This year Ridgeway Radio is celebrating the 50th anniversary of hospital radio in Dorchester.
 
The station has had various name changes over the years, but it all started on the 29th September 1966 as the Dorchester Hospital Broadcasting Society, formed by a group of prominent local people including the Chief Constable. Other founding members of the society were some youngsters who are still involved in the station today!
 
Ridgeway Radio initially broadcast for one hour a week on a Thursday night, from a tiny attic room with just about enough room for 2 or 3 people, a huge valve amplifier which glowed like the aurora borealis, a record deck and a microphone. On the sloping console there was a large knob for switching between mic and deck. Half way through the first broadcast the presenter and engineer were merrily playing the listeners' requests and relaying messages, etc, when Matron phoned to say that people were getting impatient and "…when are you going to start?" Unfortunately there had been a technical breakdown between the studio and the wards so nobody could hear a thing!
 
Thankfully things have changed a bit since then – we now broadcast 24 hours a day and technical glitches are fairly rare. However, a recent glitch involved a liquid spillage over our expensive mixing desk. We were fortunate that Dorchester Town Council stepped in and provided us with a new one.
 
One great pleasure for the founding members – who were mere teenagers in 1966, is that young people still want to be part of what hospital radio does. The Kingfisher Club is a body of young folk who broadcast to their peers and young children who find themselves in the Kingfisher Ward at Dorset County Hospital. Many have acquired skills that have led them into the broadcast and media industry or have gone on to produce programmes for the stations general output.
 
The importance of maintaining a local community has created a working theme of 'Bringing the outside in'. Location recordings of local events supplemented by live relays of important events helps listeners to stay in touch during their stay in hospital.
 
So, as we have moved from telephone wires to internet connection over half a century, the technical side of hospital radio has provided opportunities for those who excel in that way. As treatment regimes change toward recovery and treatment at home, there is an obvious opportunity to extend a targeted service to those people who become out of touch with their community. The challenge now is to embrace new media to spread comfort, entertainment and information to anyone who needs it, wherever they may be. Here's to the next 50 years!
 
Amongst the 50th celebrations so far, Ridgeway Radio has:
  • Held a fund-raising evening called 'Radio Daze' which featured various competitions and radio-related quizzes with prizes donated by local businesses.
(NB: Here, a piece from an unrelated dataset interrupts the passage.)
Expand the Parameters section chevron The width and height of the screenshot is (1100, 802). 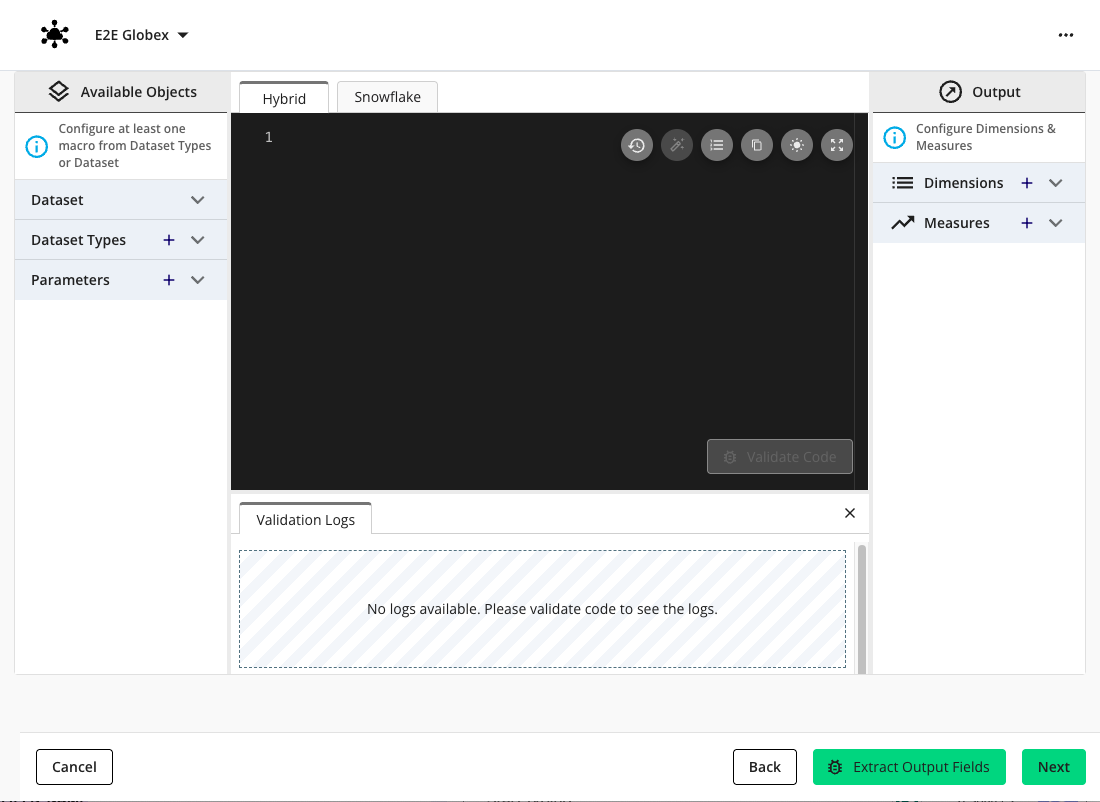tap(198, 280)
  • Dorchester has a wonderful park, called the Borough Gardens, maintained by the Town Council gardening team in the centre of the town. Each year a particular flower bed is dedicated to a local organisation and features dozens of colourful plants arranged in the design of the organisation's logo. This year, as the photo shows, the flower bed is dedicated to Dorchester Hospital Radio, 1966 – 2016, with a logo of a 'smiley' wearing headphones and is a truly beautiful display.
  • During the afternoon of the 29th September we will be holding a celebratory gathering in the Hospital's restaurant for 50 people including Ridgeway Radio members, past and present, and special guests. Then at 8pm, the exact time and day of the week of the first broadcast 50 years earlier, we will be presenting a programme recreating that historic occasion, hopefully without a technical hitch!